Yippie I finished my first year at UOP! Out of 132 people 126 of us remain. Four of the six were asked to repeat or leave and the two others changed careers. Here's my scoop on some selected classes I had in my first year:
Wow, the 2nd year came and went! The second year at UOP is a breeze. Yes you do have to study for the boards in the first two quarters but after that the class load is very light. Those that suffered during the grueling first year at UOP will be quite relieved in their second. During this year you will spend about 3 hours of your day in the clinic doing dentistry. Students have clinic requirements they must meet and test cases to perform. For our class many students did not complete all three operative test cases and as a result ALL those will receive an INC on their transcript. Those amalgam class II test cases are hard to come by so if you come across them in the eary months, DO THEM AS TEST CASES! Crowns are also very scarce at UOP. You need 18-19 to graduate. Most students do 1-2 in the first year but I know someone who has done 10! During this year you will likely begin seeing denture patients (denture block) and likely will perform 1 to 2 root canals. The great thing about UOP is there is no endodontic specialty. Therefore all the students have the opportunity to try their skill endoing lower and upper molars. That brings up another good point I wanted to make. UOP only offers an ortho specialty and as a result students here get great training in all areas except ortho. For those interested in bolstering their C.V. with research experience, now is the time to do it. There isn't much but opportunities exist. Trust me, you won't be doing anything earth shattering. Anyway, that's all for the second year.

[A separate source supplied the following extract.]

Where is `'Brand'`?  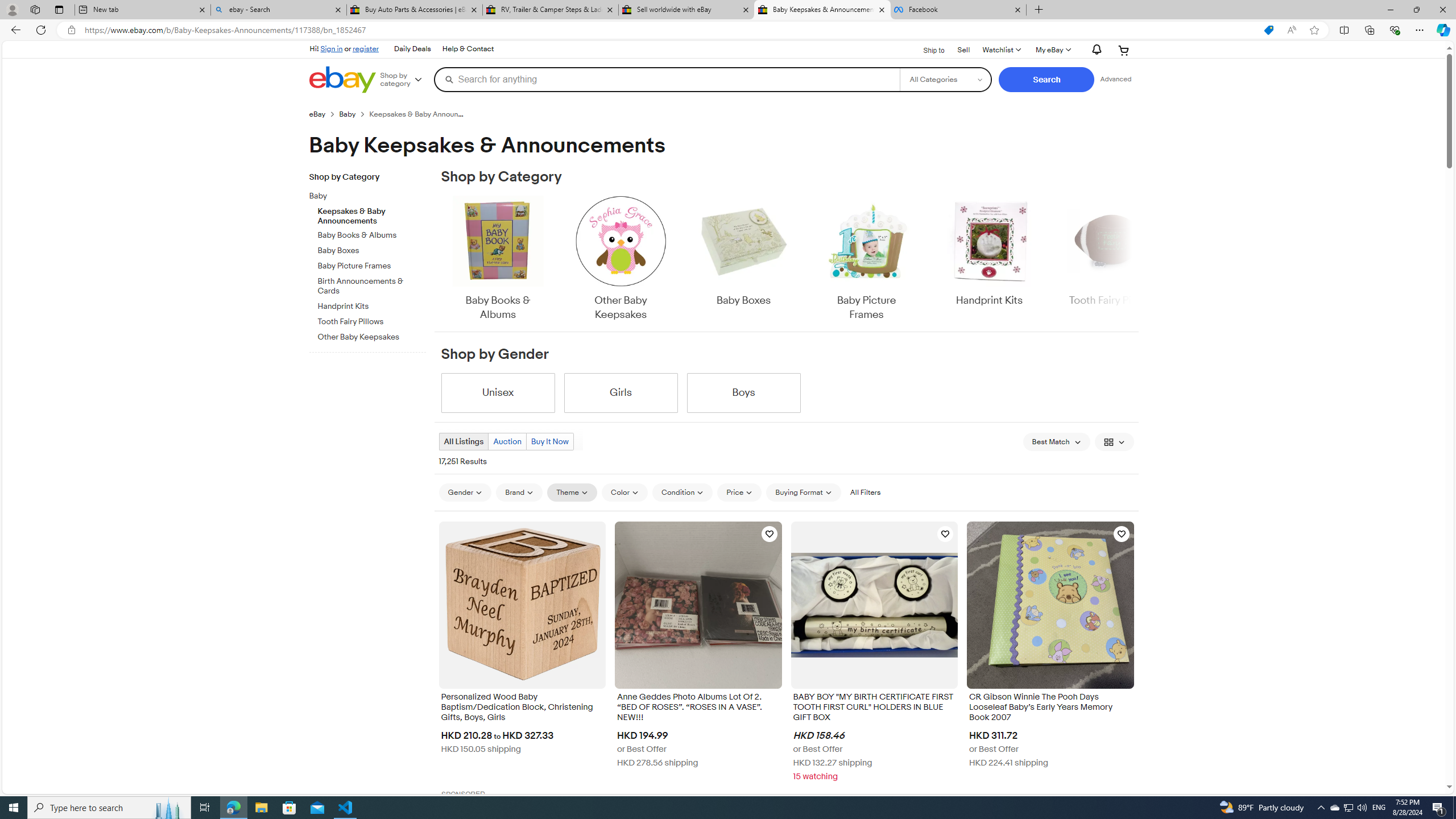 'Brand' is located at coordinates (519, 492).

The third year at UOP is almost as hectic as the first. The distinct difference however is the emphasis on meeting clinical thresholds with minimal coursework. Boards Part II are tkaen during this year which means you'll need to study in the summer so clinical lab and studying for boards do not overlap. I began studying dental decks in the summer so when school started and I was bogged down with all the lab work, everything was a review. The clinical threesholds to graduate are as follows: 6 denture patients, 150 surfaces of operative, 20 extractions, 19 crowns (pontics do not count), lots of root planning (you'll have plenty) and 6 endo procedures. Mixed in with all of this are 3 fixed test cases, 5 operative test cases and lots of perio (root planning and diagnosis). To graduate you need to get close to these thresholds. Test cases are VERY important. Passing them demonstrates independent clinical judgment and hand skill necessary to practice in the real world. Ultimately what it comes down to is what the floor instructors think of you (can you perform clinically acceptable work). Even if you meet everything they still can keep you back (it has happened). Out of 126 students I believe 4 were held back for legitimate reasons. Other things you have to worry about besides graduation are the State Boards. CA, Western Regionals and the Nevada Boards are given at UOP. To obtain the perfect patients do not depend on your school. You will have to become a sales person and hunt them down. Unlike other students in my class I made flyers (with my pager number on the bottom to tear off)and place them on every college in the Bay Area. I hit art schools, law schools, city colleges, universities, etc. These students usually need dental care (because they just got eliminated form mom and dads' health plan), are more responsible and more than likely have what you need. I must have had 40 patients to screen!!! I had enough for myself with back-ups and for some close friends. To ensure they showed up to the boards I paid them $100. Trust me, if they don't show up you pay far more in lost wages and exam expenses. As for me I PASSED the CA boards in June with a overall score of 84 (or something like that). Now its time to do some dentistry. Later!!!!!